What I'd like to know if there are any potential pitfalls before I get one. The intention is to run some kind of virtualization, like ESXi or Proxmox and one of the guest OSes is going to be FreeBSD.

1. Is virtualization software emulating hardware for guest OSes or do they have direct access to hardware?
2. Am I going to have trouble with OCP 3.0 network cards? I'm totally unsure how those work and what drivers are required, et cetera. Maybe the better alternative would be to use PCI ports and plug some better supported (Intel?) NIC in there?
3. Any other potential pitfalls with branded servers that may make the whole system unbootable/unusable?
4. What about running bhyve on this instead of ESXi and friends?


----------



## SirDice (Aug 16, 2021)

Buck said:


> Is virtualization software emulating hardware for guest OSes


Yes. 


Buck said:


> or do they have direct access to hardware?


Only if you configure passthrough. 



Buck said:


> Am I going to have trouble with OCP 3.0 network cards?


Depends if ESXi or Proxmox supports them. Judging from the specifications it should be supported by ESXi.



Buck said:


> Any other potential pitfalls with branded servers that may make the whole system unbootable/unusable?


That's a support question regarding ESXi or Proxmox.
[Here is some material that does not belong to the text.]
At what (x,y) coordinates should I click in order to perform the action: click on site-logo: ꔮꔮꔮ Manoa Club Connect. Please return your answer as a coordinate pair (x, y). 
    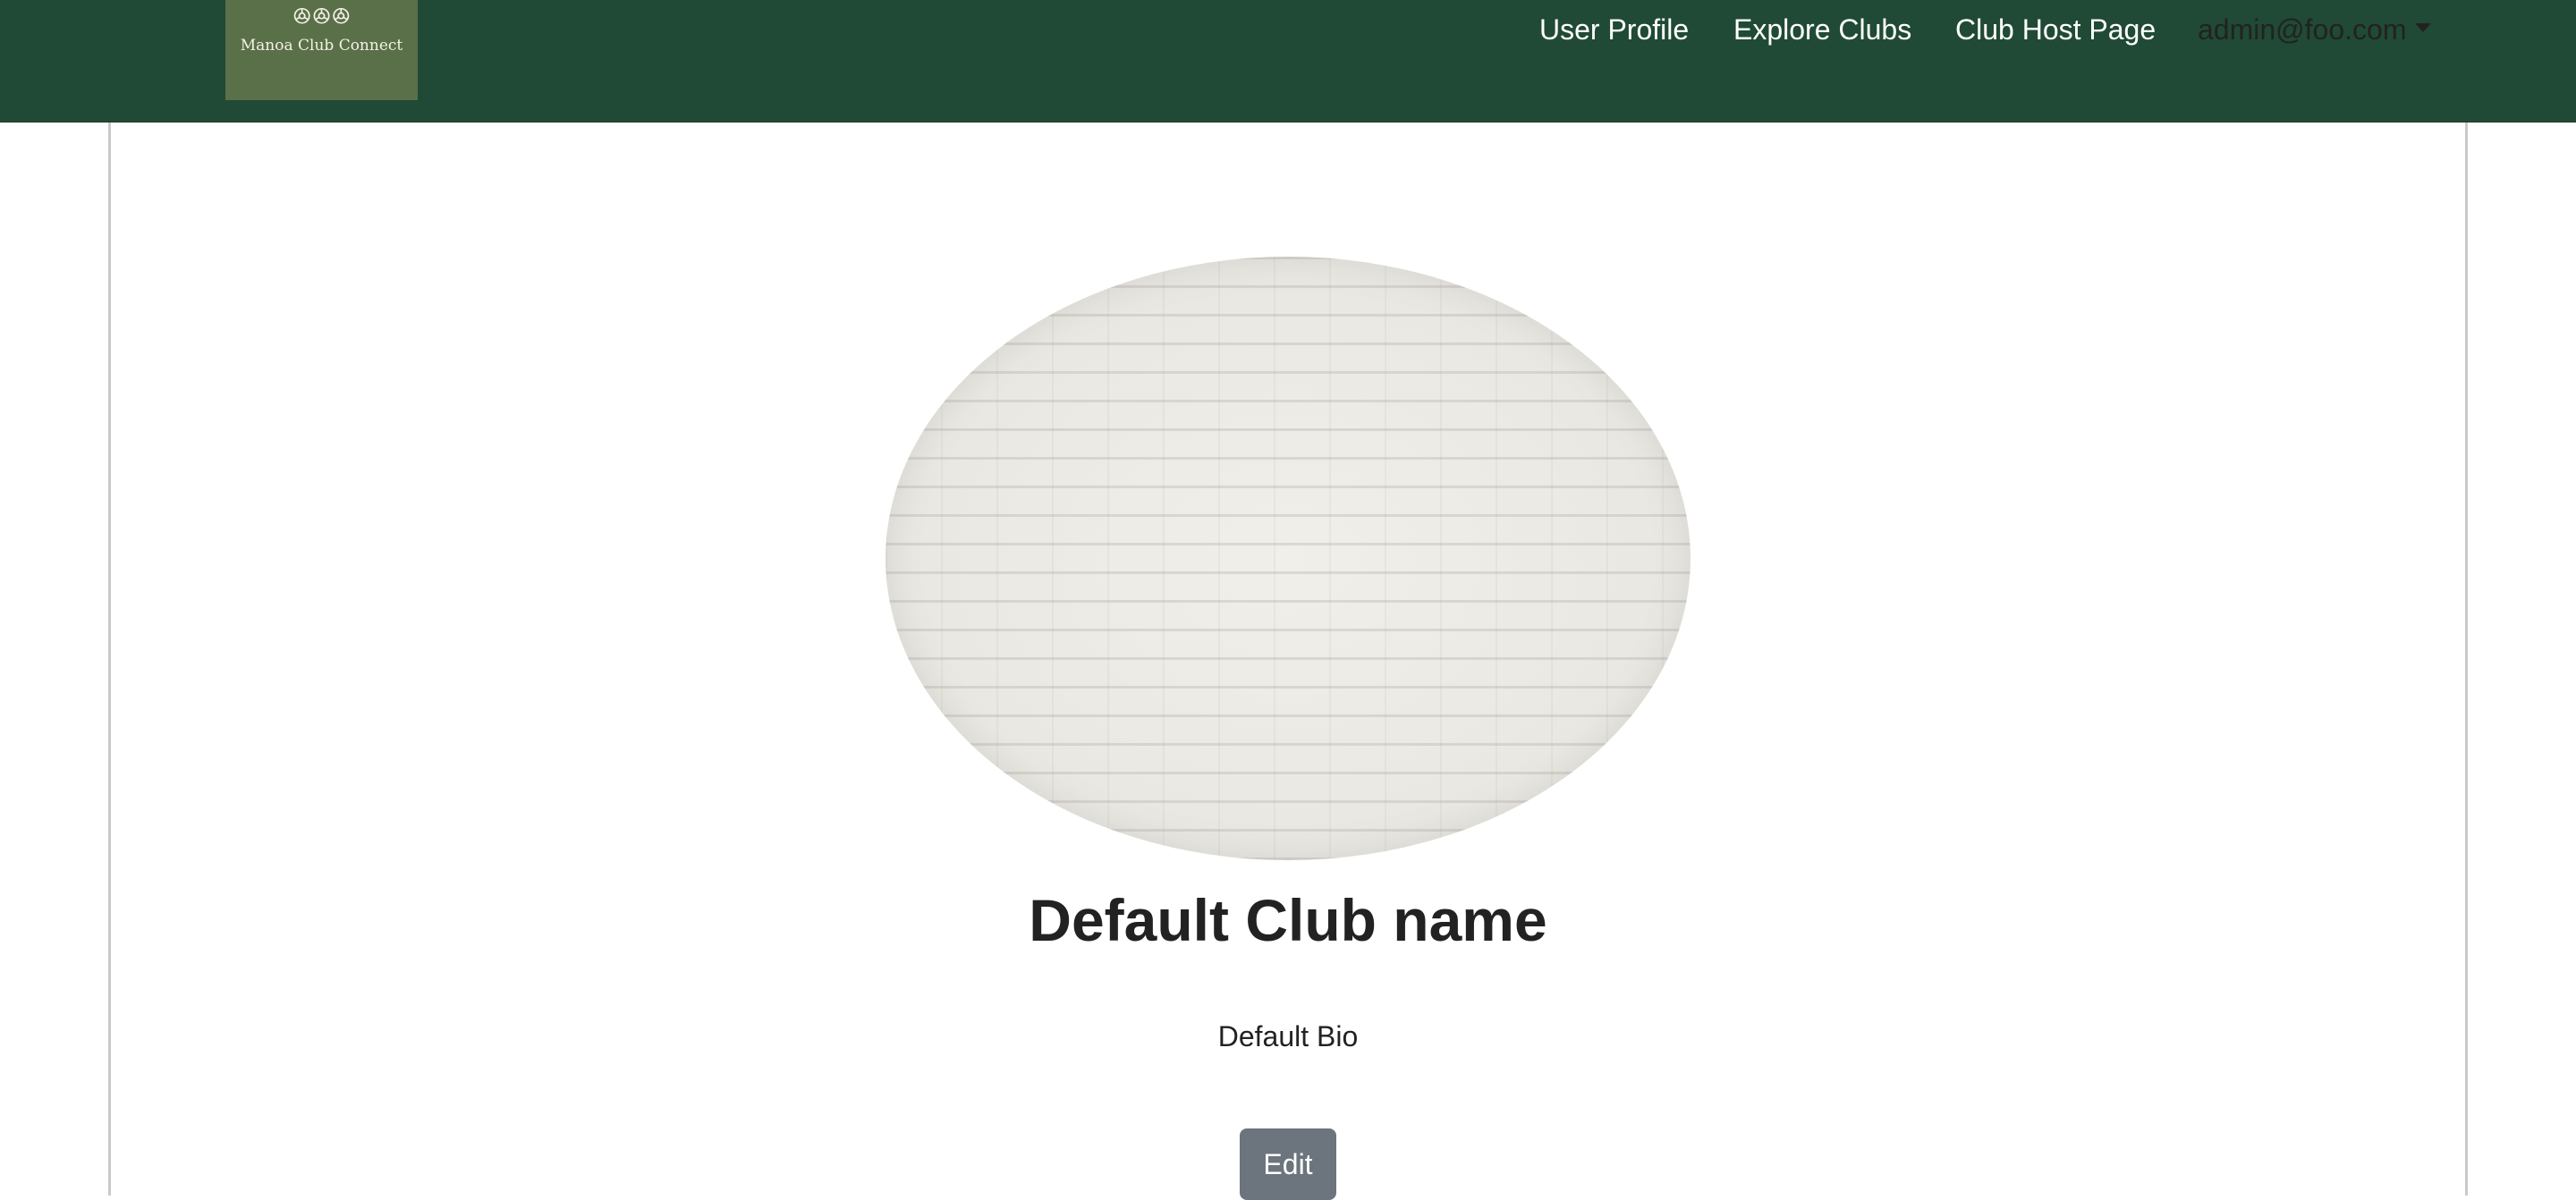
    Looking at the image, I should click on (322, 50).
Has nothing to do with the guest OSes your going to run on it.


----------



## richardtoohey2 (Aug 16, 2021)

I had trouble installing FreeBSD on a ThinkSystem (sorry, can't find the exact specs) so definitely worth your while checking before you buy.  I imagine it would have been resolvable but the end-customer was in a rush to get to production so I didn't have enough time to work it out.


----------